| EXERCISE PROMPT |
Can you reproduce each of the rows below word for word, omitting the pictures?

===== MATERIAL SHOWN =====

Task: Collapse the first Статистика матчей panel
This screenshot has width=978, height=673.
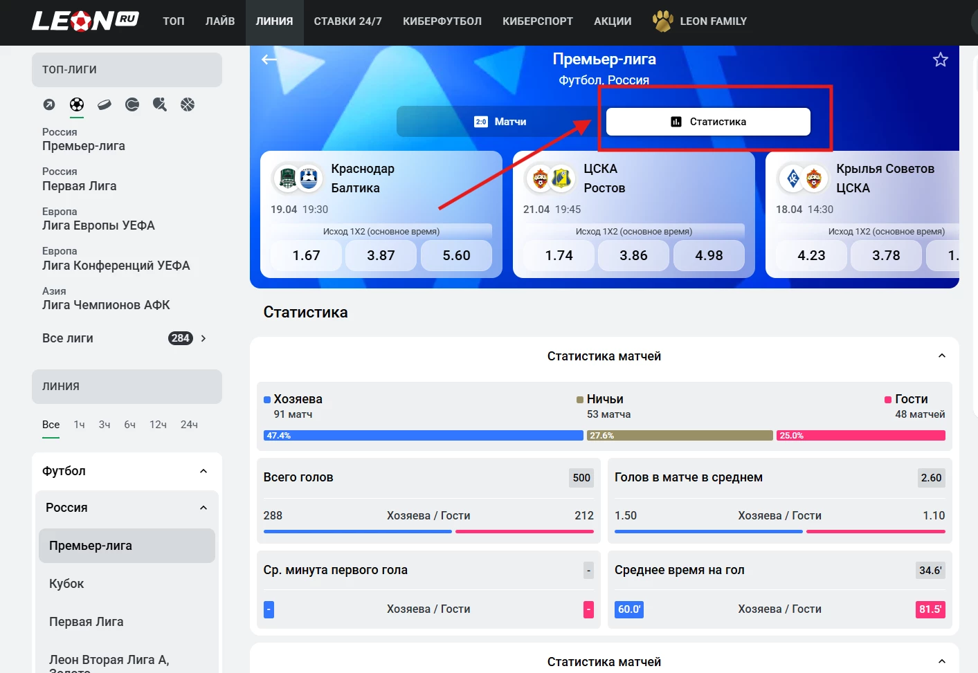Action: coord(941,356)
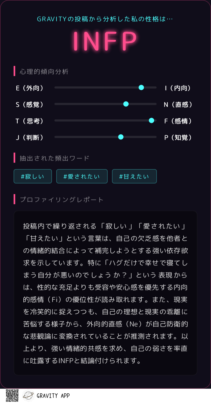Click the S/N slider handle

point(126,104)
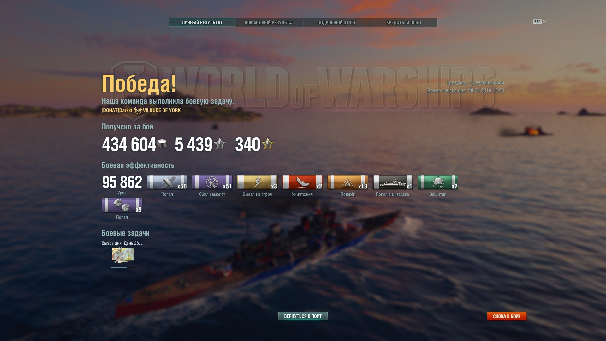Click the 'Сбил самолёт' ribbon x51
The height and width of the screenshot is (341, 606).
pos(212,182)
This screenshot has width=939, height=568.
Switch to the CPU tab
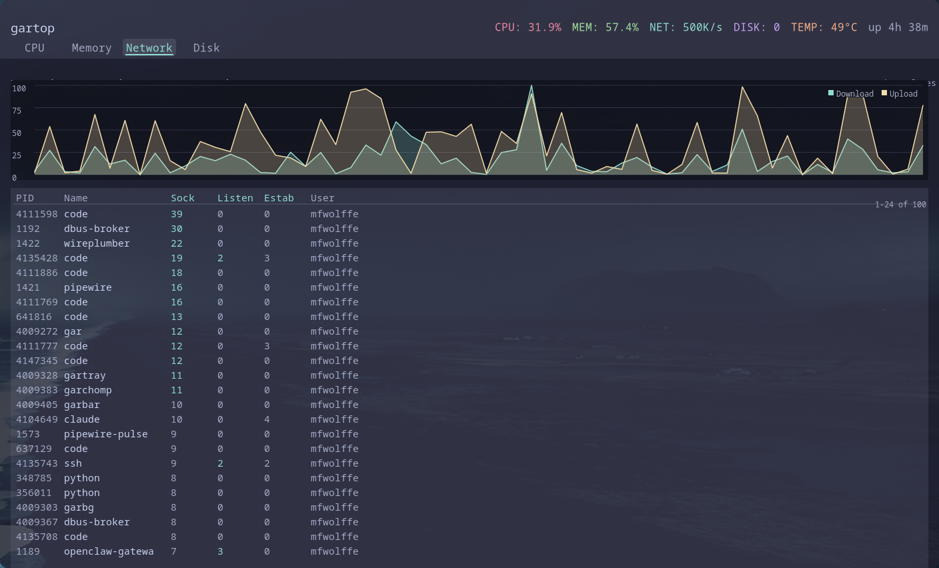[33, 47]
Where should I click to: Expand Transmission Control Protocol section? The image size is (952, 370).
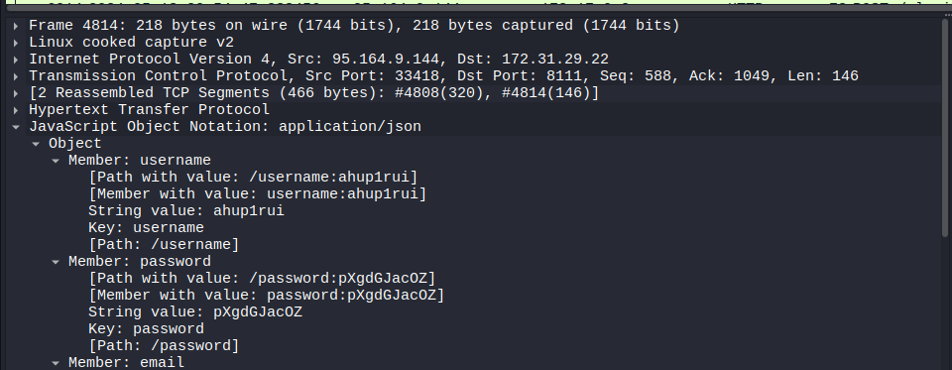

=====

| FINAL RESULT |
Task: Collapse the first Статистика матчей panel
This screenshot has width=978, height=673.
Action: coord(941,356)
Click the S/N slider handle

point(126,104)
Click the 'Сбил самолёт' ribbon x51
The height and width of the screenshot is (341, 606).
pos(212,182)
This screenshot has width=939, height=568.
Switch to the CPU tab
[33, 47]
Where should I click to: Expand Transmission Control Protocol section? The image size is (952, 370).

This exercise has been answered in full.